= 2005 Fed Cup Europe/Africa Zone Group I – Pool C =

International tennis competition

Group C of the 2005 Fed Cup Europe/Africa Zone Group I was one of four pools in the Europe/Africa Zone Group I of the 2005 Fed Cup.

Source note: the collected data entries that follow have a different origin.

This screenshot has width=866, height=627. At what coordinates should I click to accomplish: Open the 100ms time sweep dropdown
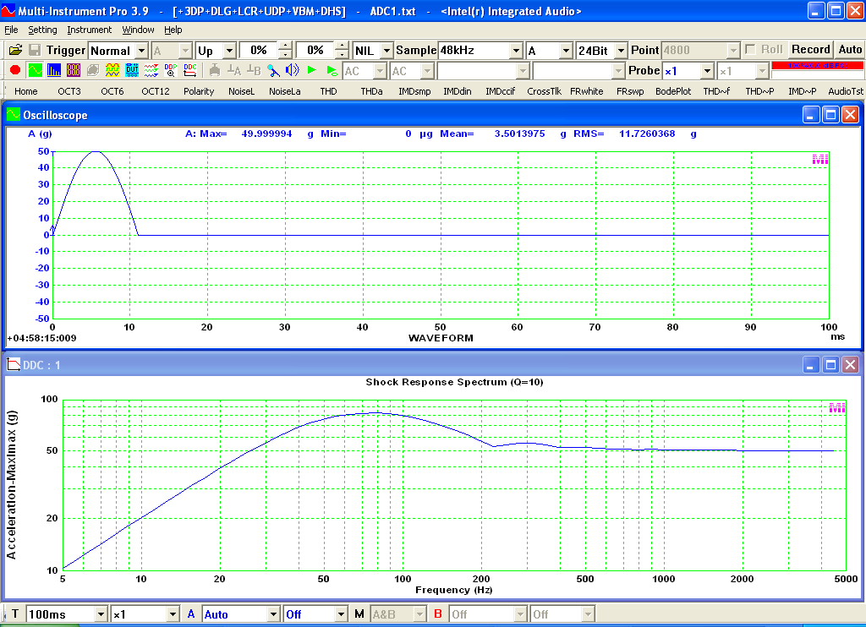[101, 614]
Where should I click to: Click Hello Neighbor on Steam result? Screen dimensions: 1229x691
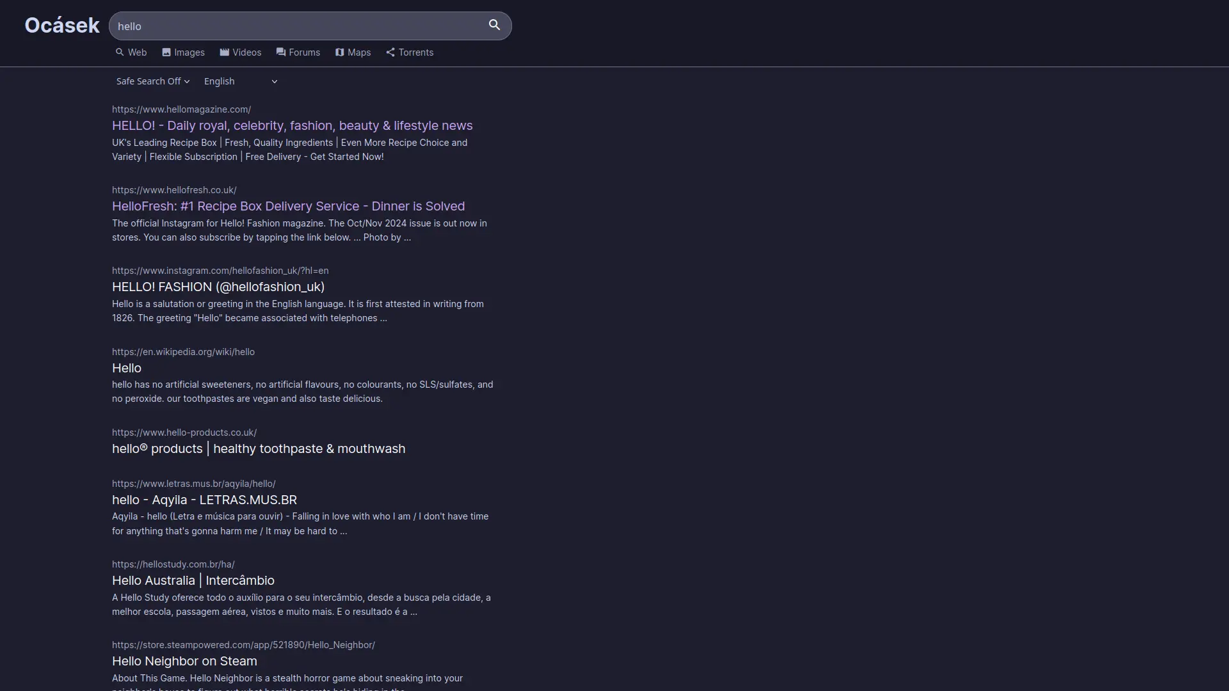pos(184,661)
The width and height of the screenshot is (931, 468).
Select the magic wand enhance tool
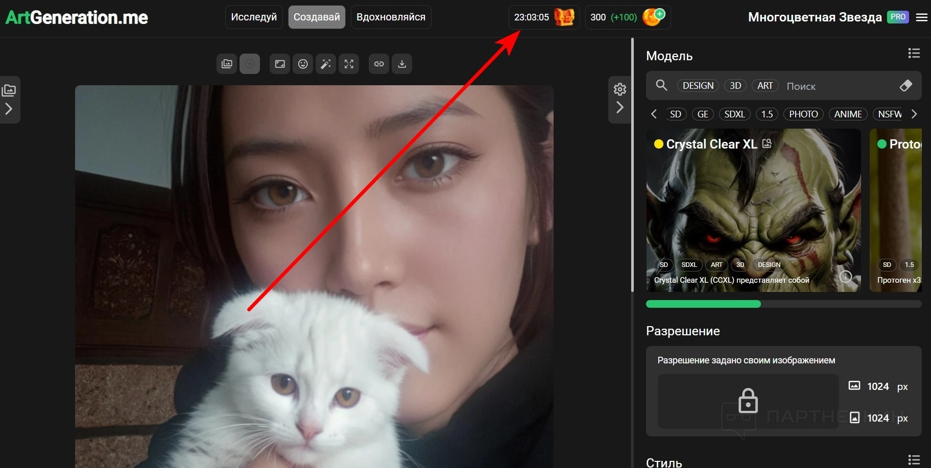coord(325,64)
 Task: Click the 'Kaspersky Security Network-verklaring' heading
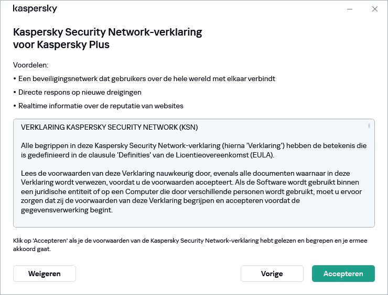click(x=107, y=32)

Four teams competed in a round robin competition, with the top team and the bottom team proceeding to their respective sections of the play-offs: the top team played for advancement to the World Group II Play-offs, while the bottom team faced potential relegation to Group II.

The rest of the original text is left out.